Learning Objectives#
After completing this tutorial, you will be able to:
Use
mlcommands to discover, load, and manage neuroimaging tools in a terminalLoad tools programmatically inside a Jupyter notebook using
await module.load()Launch tools from the Neurodesktop terminal and application menu
Choose the appropriate access method for different tasks
Combine tools loaded through different methods in a single session
Table of Contents#
1. Jupyter Terminal — Loading FSL
2. Jupyter Notebook — Loading FreeSurfer
3. Neurodesktop Terminal — Loading ANTs
4. Neurodesktop Application Menu
5. Putting It All Together
6. Comparison and Quick Reference
Load software tools and install dependencies#
%%capture
# Install packages not included in the Neurodesk base image
!pip install nibabel matplotlib
1. Jupyter Terminal — Loading FSL#
The Jupyter Terminal gives you a full shell session inside the Neurodesk environment. This is the most direct way to interact with tools, and it works identically to using a terminal on an HPC system with environment modules.

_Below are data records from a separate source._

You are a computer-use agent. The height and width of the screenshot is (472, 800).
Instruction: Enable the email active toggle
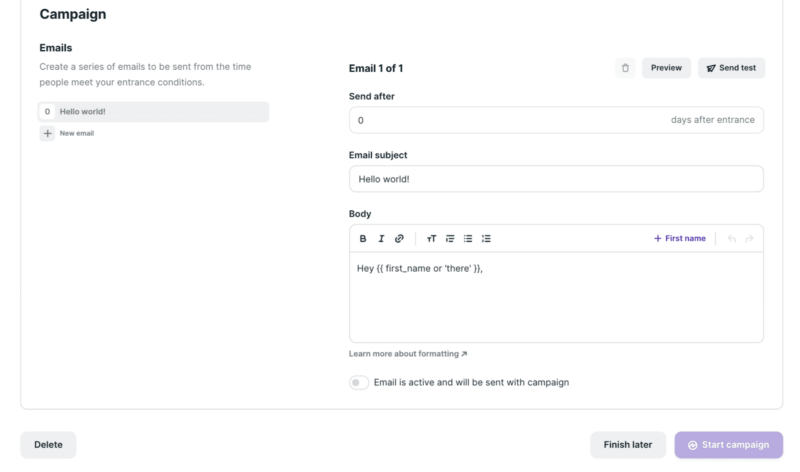pos(359,382)
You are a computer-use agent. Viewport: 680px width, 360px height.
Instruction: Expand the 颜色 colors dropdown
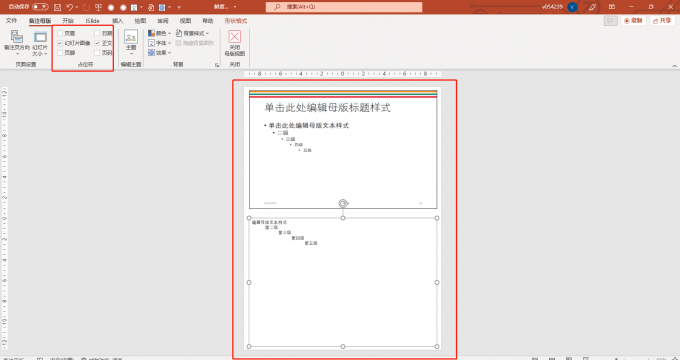pyautogui.click(x=160, y=33)
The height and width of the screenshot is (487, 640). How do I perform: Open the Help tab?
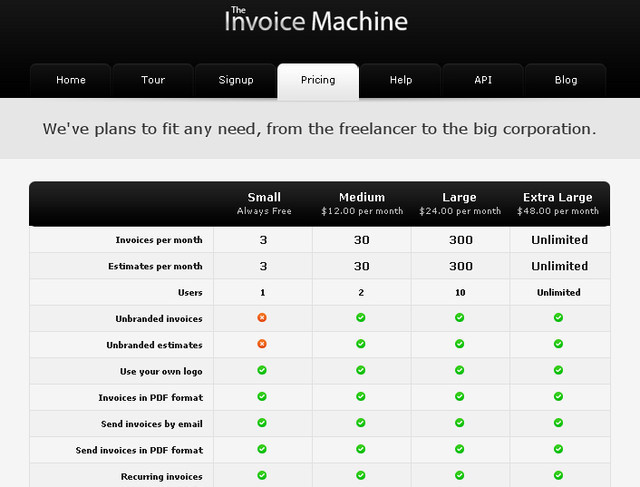point(401,81)
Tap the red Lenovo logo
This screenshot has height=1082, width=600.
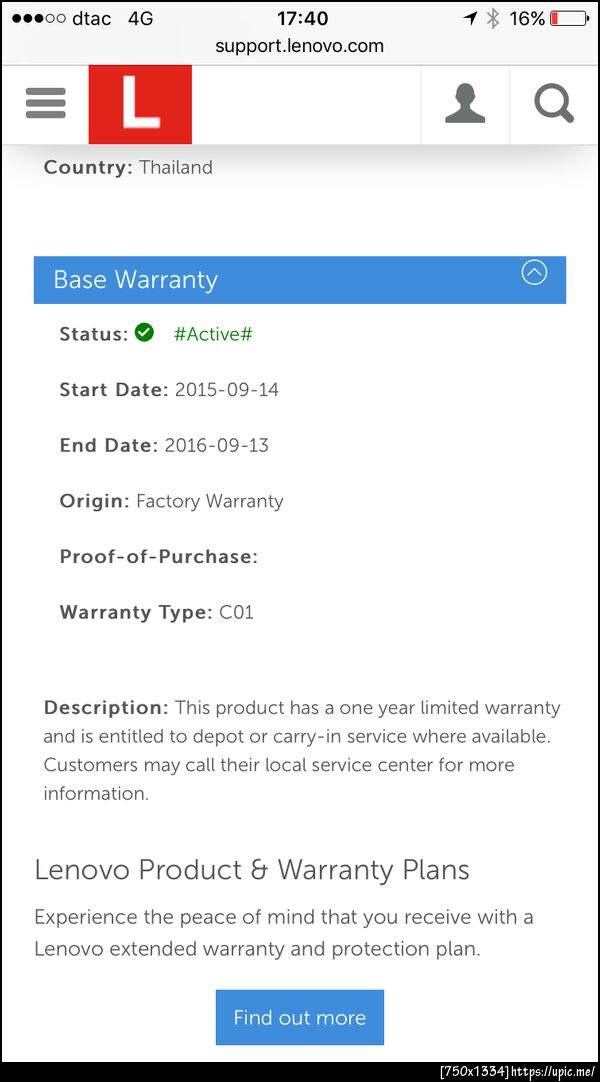pos(140,104)
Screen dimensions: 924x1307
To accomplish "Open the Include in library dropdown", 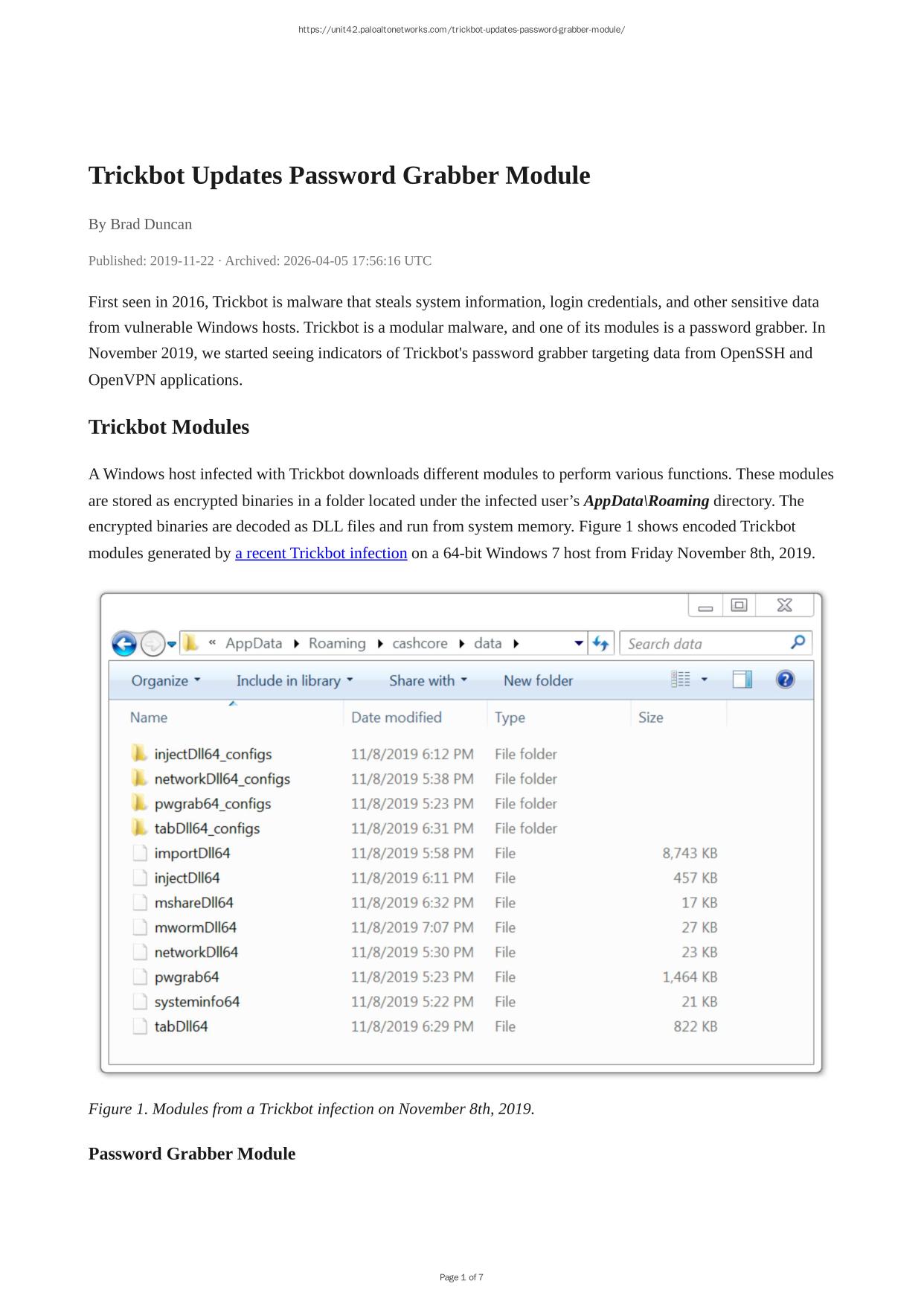I will pos(294,681).
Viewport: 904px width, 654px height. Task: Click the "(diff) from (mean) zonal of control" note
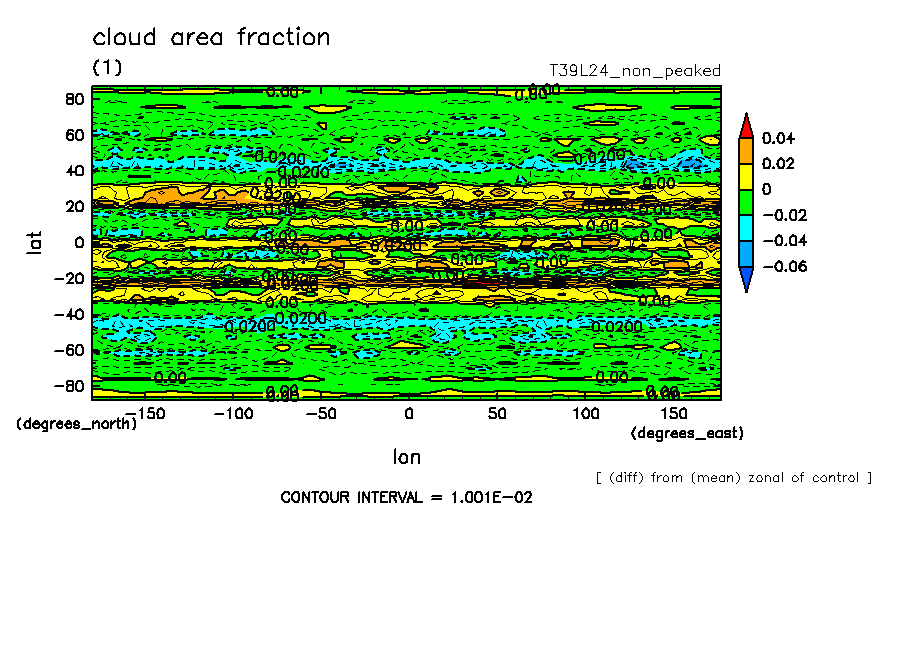tap(733, 477)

The JupyterLab interface in Neurodesk — this is where you’ll find the Terminal, Notebook, sidebar module panel, and file browser.
In this section, we’ll use it to load FSL.
Launching a terminal#
From JupyterLab, you can open a terminal in two ways:
Launcher tab — click Terminal under “Other”
Menu — File > New > Terminal
The JupyterLab Launcher showing the Terminal option under “Neurodesk”.
Loading FSL with ml#
Once you have a terminal open, you use the ml (module load) command to activate tools:
# List all available modules
ml avail
Example output of ml avail showing the list of available tools and versions.
# Load FSL
ml fsl/6.0.7.8
# Verify it's loaded
ml list
# Check that FSL tools are accessible
which bet
Example output of ml list showing the tools and versions that have been loaded in the terminal.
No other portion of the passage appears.